> **THE PROBLEM**: Your job is to transcribe the material exactly, every line included.

> **SOURCE INFORMATION**:
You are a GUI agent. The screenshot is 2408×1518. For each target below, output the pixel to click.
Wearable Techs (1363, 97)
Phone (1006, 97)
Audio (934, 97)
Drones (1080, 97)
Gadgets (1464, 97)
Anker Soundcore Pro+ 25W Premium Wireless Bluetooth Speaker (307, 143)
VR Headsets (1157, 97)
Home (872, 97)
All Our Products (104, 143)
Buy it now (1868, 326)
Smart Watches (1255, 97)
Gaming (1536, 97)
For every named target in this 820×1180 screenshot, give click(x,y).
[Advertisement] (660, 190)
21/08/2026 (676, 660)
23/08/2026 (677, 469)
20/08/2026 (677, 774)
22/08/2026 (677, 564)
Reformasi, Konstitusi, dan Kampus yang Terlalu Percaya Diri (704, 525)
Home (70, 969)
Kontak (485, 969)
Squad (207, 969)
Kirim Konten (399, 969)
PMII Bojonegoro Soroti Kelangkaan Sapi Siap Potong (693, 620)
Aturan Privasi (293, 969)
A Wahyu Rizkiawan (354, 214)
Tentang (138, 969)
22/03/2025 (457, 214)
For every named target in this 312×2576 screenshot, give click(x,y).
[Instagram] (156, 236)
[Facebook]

> **TASK RESPONSE**:
You are a GUI agent. The screenshot is 2408×1518. For each target below, output the pixel to click.
Wearable Techs (1363, 97)
Phone (1006, 97)
Audio (934, 97)
Drones (1080, 97)
Gadgets (1464, 97)
Anker Soundcore Pro+ 25W Premium Wireless Bluetooth Speaker (307, 143)
VR Headsets (1157, 97)
Home (872, 97)
All Our Products (104, 143)
Buy it now (1868, 326)
Smart Watches (1255, 97)
Gaming (1536, 97)
For every named target in this 820×1180 screenshot, give click(x,y).
[Advertisement] (660, 190)
21/08/2026 (676, 660)
23/08/2026 (677, 469)
20/08/2026 (677, 774)
22/08/2026 (677, 564)
Reformasi, Konstitusi, dan Kampus yang Terlalu Percaya Diri (704, 525)
Home (70, 969)
Kontak (485, 969)
Squad (207, 969)
Kirim Konten (399, 969)
PMII Bojonegoro Soroti Kelangkaan Sapi Siap Potong (693, 620)
Aturan Privasi (293, 969)
A Wahyu Rizkiawan (354, 214)
Tentang (138, 969)
22/03/2025 (457, 214)
For every named target in this 312×2576 screenshot, give click(x,y).
[Instagram] (156, 236)
[Facebook]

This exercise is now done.